_TEXT BLOCK_
=== Section Start ===

Suicidality in Ethnic Minorities and Immigrants (MHA 115 Report)

This is a verbatim copy/paste of my term paper for the Therapeutic Relationships course as a part of the Mental Health and Addictions program at Camosun College last term. The assignment was to synthesize two articles on a single topic and write a paper about it. I’m posting it because it is a topic deserving more attention. This paper was originally submitted on March 28th, 2019.

Suicidality in Ethnic Minorities and Immigrants

            Identifying and treating suicidal ideation is difficult even in the most straightforward cases, where the suicidal individual presents with commonly understood symptoms of mental illness, has a psychosocial background which compliments the diagnosis, and is communicative enough to inform us of their feelings. Recent findings have pointed to a need for caregivers to understand how factors such as non-white ethnicity and migration status can cause risk factors for suicide to present differently than in people who are white, non-migrants, or both.

Suicide in Ethnic Minorities

            Bhui et al. (2011) found that suicide risk indicators that caregivers use to identify suicidal ideation in White male individuals may not be able to accurately identify suicidality in non-white male ethnic minorities. This is backed up by their statistical findings, which indicated that “indicators such as suicidal ideas, depressive symptoms, emotional distress, and hopelessness were significantly more common among White British inpatients than other ethnic groups” (p. 143), whereas “male inpatients from Black African backgrounds were significantly more likely to have committed suicide that White British men” (p. 141). Assuming that an equal quality of care was given to all patients analyzed in the study, this indicates that the metrics successfully used to identify suicidality in White British male inpatients failed to identify suicidality in Black African male inpatients.

            The statistics back up this claim: though 55.7% of White British inpatients in Bhui et al.’s (2011) study who completed suicide were noted to have experienced suicidal ideation, only 5.6% of Black African inpatients and 4.2% of South Asian inpatients were reported to have expressed the same characteristic before completing suicide (p. 144). A similar disparity is found with other risk factors in their study, such as emotional distress (92.6% of White British inpatients versus 23.5% of Black African inpatients, 10% of Black Caribbean inpatients, and 16.7% of South Asian inpatients), hopelessness (56% of White British inpatients versus 5.9% of Black African inpatients, 5% of Black Caribbean inpatients, and 12.5% of South Asian inpatients), and depressive illness (53.7% of White British inpatients versus 11.1% of Black African inpatients, 15% of Black Caribbean inpatients, and 29.2% of South Asian inpatients) (p. 144). These statistics point to discrepancies either in the success of caregivers attempting to identifying risk factors in non-white individuals or in the ability of these risk factors to predict suicidality in non-white inpatients.

=== Section End ===

_Collected data_

=== Section Start ===

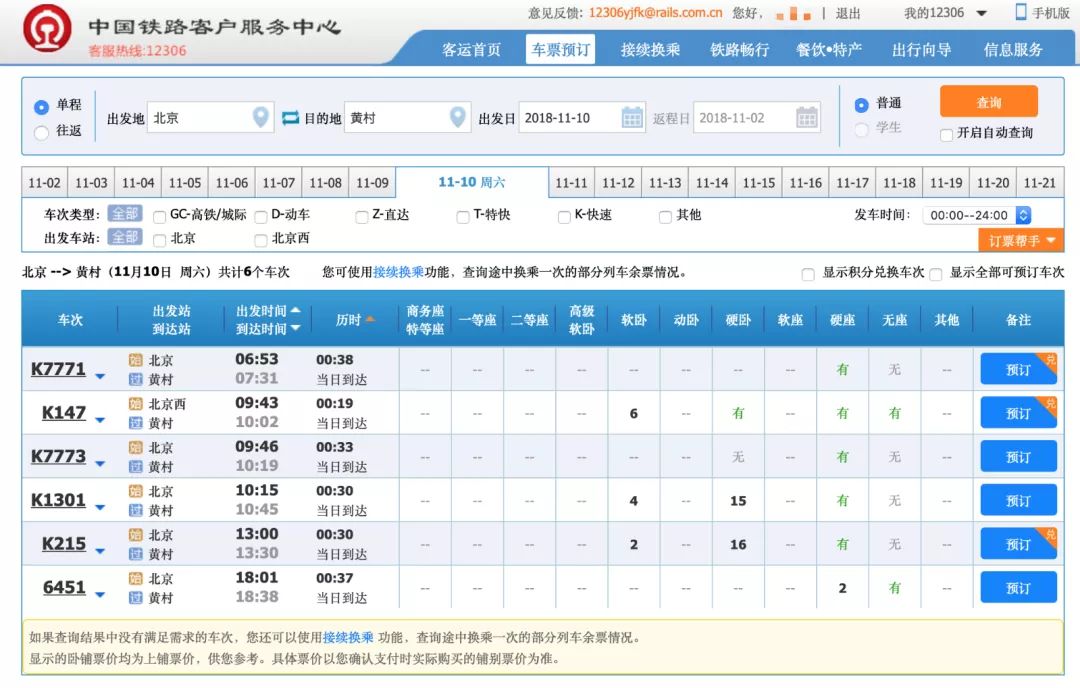Screen dimensions: 1080x688
Task: Check the D-动车 train type filter
Action: pyautogui.click(x=260, y=215)
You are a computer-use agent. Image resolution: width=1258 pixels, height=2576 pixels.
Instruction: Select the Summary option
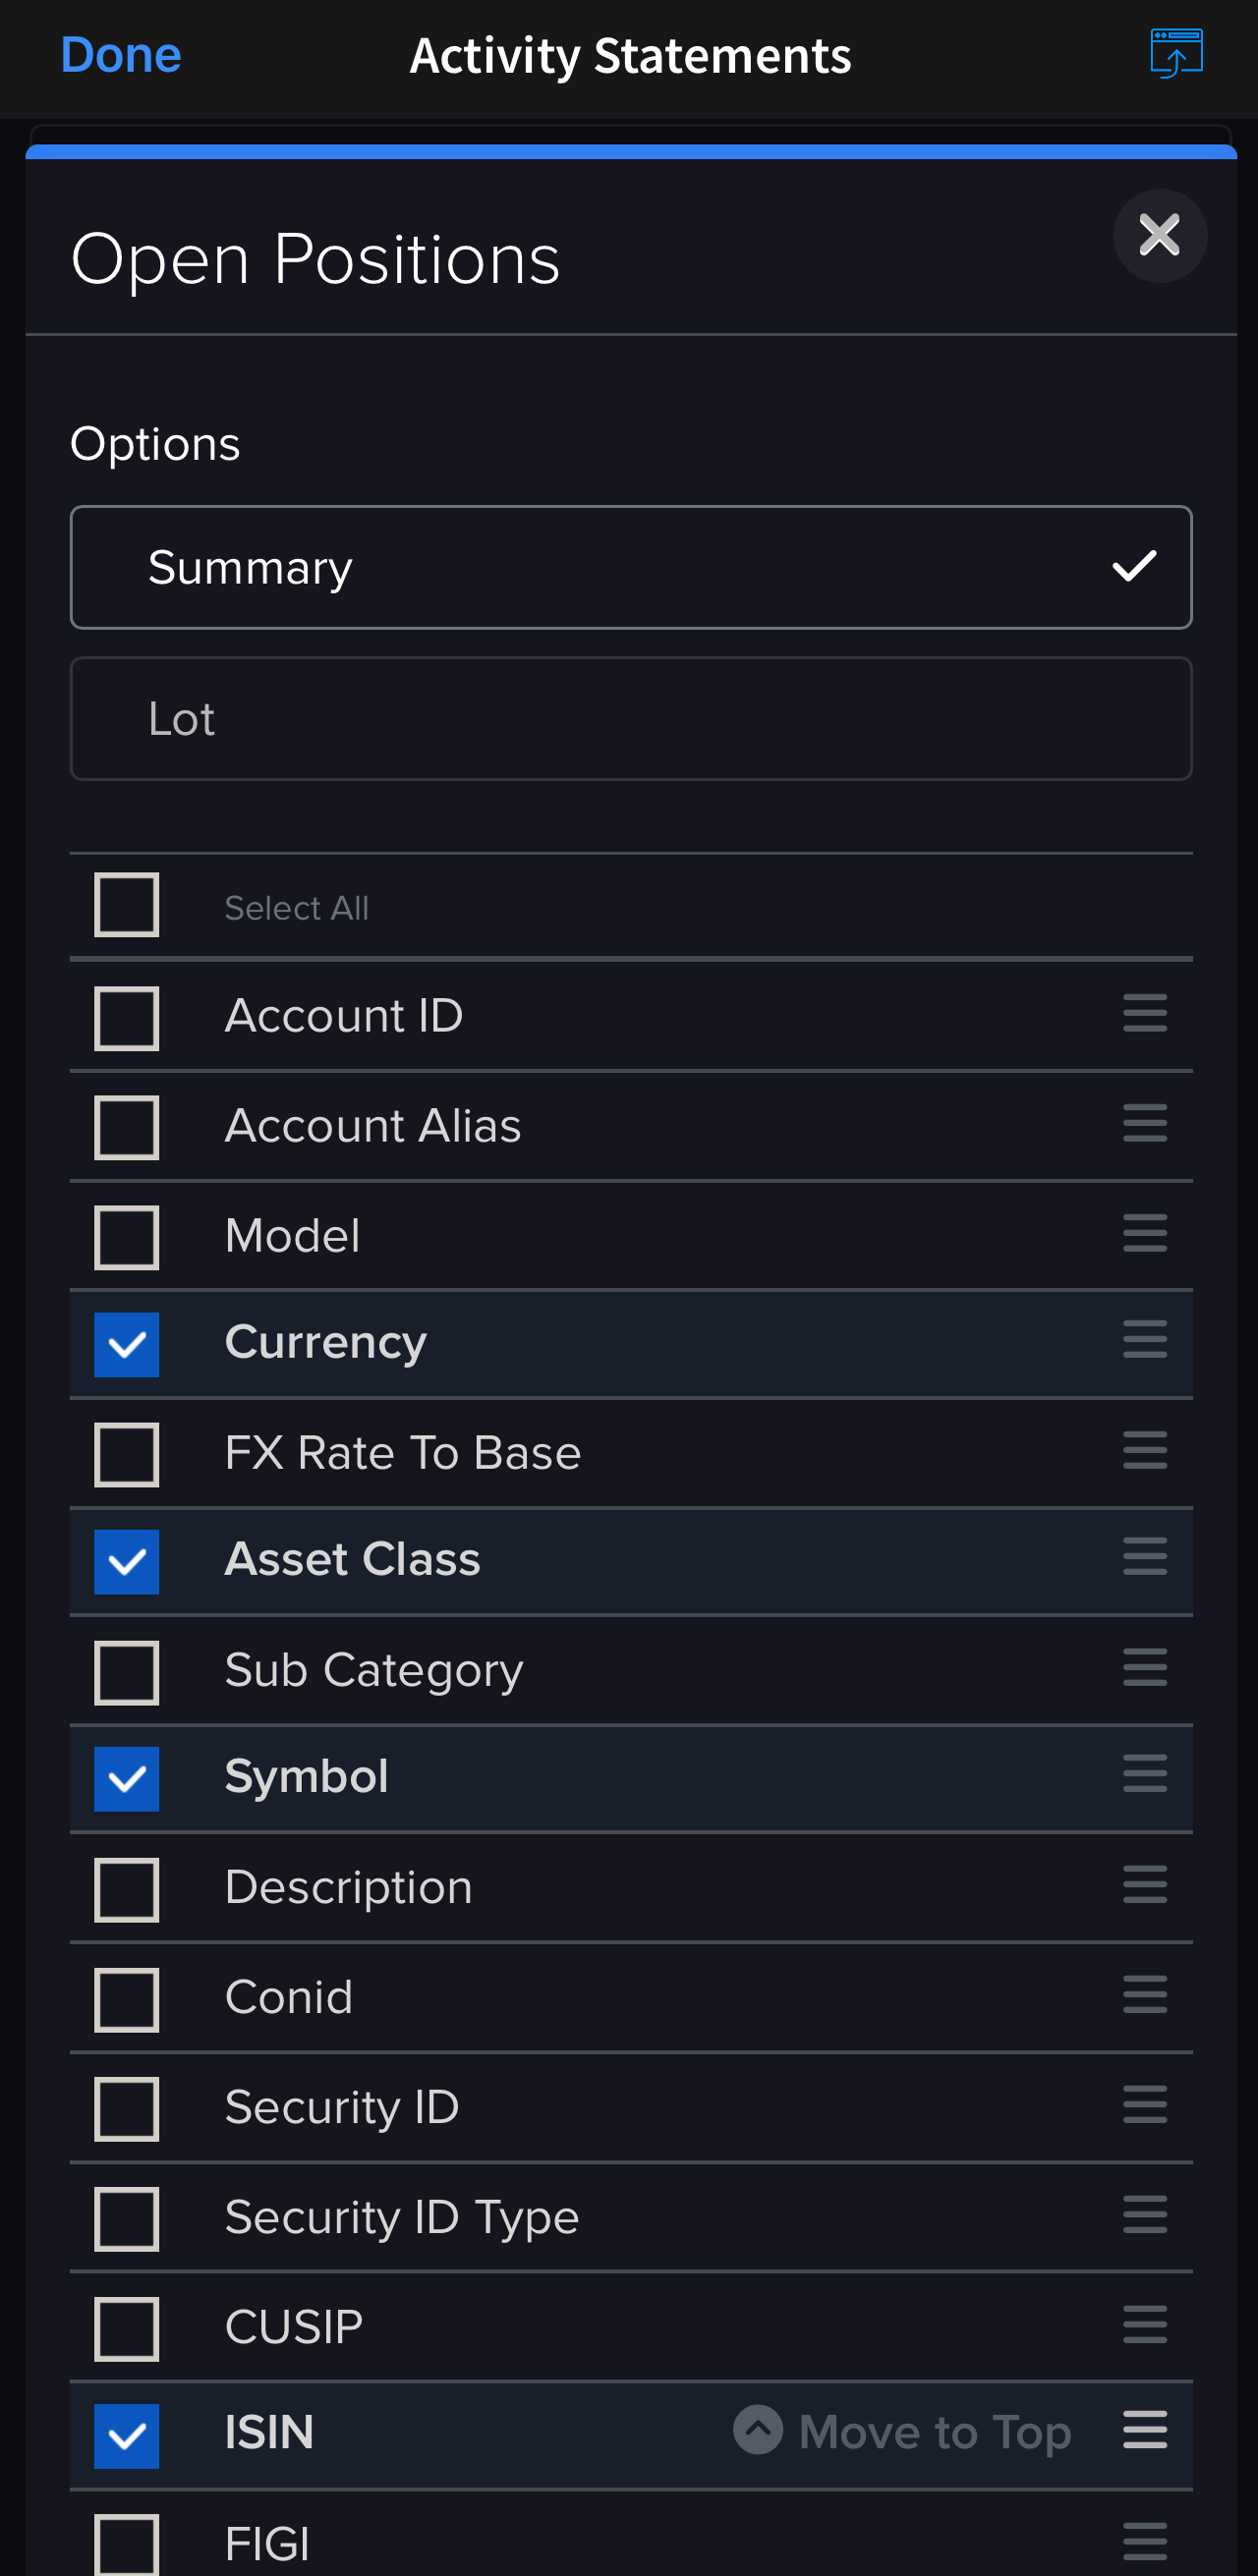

=== Section End ===

_WORK REQUEST_
Retype the stretch of the paper on suicidality in ethnic minorities and immigrants from "This is a verbatim" through "March 28th, 2019.".

_ANSWER TO THIS PROBLEM_
This is a verbatim copy/paste of my term paper for the Therapeutic Relationships course as a part of the Mental Health and Addictions program at Camosun College last term. The assignment was to synthesize two articles on a single topic and write a paper about it. I’m posting it because it is a topic deserving more attention. This paper was originally submitted on March 28th, 2019.